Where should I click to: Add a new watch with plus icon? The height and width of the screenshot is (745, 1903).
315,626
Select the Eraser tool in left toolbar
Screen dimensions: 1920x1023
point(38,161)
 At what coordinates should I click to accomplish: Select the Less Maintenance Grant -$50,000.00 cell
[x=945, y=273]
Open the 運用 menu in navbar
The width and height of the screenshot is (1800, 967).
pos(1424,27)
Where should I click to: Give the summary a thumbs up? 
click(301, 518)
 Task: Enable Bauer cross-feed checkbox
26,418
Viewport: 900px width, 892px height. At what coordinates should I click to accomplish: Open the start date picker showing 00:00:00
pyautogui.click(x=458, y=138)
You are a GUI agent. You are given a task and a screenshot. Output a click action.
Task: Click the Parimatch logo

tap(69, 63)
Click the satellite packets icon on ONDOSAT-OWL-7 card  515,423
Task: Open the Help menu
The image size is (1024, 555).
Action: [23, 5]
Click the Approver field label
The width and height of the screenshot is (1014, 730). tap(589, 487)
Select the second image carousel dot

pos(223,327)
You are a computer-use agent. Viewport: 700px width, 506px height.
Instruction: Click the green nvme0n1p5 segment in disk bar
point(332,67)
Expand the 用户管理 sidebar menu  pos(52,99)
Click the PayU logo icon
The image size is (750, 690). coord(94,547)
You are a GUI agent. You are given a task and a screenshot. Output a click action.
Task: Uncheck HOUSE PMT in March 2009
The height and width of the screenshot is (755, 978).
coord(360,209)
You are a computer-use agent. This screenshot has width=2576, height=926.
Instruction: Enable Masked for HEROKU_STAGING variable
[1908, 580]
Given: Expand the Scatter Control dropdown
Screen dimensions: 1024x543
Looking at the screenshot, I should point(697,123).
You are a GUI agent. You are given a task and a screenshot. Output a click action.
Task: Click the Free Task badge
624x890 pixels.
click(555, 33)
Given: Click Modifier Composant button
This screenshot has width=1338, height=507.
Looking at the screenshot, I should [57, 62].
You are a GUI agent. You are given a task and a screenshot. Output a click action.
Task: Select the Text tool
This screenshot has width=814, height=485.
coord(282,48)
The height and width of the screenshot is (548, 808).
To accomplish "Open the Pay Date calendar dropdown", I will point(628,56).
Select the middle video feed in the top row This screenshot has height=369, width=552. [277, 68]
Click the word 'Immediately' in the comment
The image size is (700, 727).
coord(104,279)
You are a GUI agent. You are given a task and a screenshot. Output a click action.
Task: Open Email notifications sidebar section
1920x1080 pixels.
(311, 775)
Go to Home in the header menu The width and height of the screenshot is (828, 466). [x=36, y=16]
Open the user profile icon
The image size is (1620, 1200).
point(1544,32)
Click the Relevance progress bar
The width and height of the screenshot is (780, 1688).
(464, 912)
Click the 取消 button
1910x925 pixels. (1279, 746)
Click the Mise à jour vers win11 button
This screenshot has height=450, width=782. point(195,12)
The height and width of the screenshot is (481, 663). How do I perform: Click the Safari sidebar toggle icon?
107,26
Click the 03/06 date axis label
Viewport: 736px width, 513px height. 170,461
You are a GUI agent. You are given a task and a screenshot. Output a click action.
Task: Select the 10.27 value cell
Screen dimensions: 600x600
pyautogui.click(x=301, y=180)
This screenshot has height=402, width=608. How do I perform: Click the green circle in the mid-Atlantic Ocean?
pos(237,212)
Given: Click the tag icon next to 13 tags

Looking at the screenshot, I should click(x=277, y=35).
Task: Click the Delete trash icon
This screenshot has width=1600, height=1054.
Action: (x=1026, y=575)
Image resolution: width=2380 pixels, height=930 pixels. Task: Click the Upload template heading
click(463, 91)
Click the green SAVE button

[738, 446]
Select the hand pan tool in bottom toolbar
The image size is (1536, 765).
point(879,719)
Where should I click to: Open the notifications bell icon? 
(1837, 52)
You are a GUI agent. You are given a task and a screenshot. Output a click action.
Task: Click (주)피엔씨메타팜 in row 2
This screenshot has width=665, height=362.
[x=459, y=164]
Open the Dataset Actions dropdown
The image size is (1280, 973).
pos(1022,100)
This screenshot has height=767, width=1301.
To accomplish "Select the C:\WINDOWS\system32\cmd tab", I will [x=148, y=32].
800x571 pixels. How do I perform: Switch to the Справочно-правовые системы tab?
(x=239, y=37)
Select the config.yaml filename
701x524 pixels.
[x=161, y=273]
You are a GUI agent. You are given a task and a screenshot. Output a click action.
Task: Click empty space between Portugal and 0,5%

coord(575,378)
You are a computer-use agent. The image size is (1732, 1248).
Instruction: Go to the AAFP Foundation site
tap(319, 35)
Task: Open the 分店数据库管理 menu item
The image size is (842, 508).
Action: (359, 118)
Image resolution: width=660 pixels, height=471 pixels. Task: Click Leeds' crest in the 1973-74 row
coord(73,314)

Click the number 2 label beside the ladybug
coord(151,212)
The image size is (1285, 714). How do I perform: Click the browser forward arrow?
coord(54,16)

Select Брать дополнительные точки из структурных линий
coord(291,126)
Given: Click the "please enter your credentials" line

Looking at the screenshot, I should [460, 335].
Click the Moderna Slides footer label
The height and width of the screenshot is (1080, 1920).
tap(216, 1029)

•••

◆ What the exercise asks ◆
Pull every line containing the word "Expand" out of the listing.

◆ Written response ◆
Expand the 用户管理 sidebar menu  pos(52,99)
Given: Expand the Scatter Control dropdown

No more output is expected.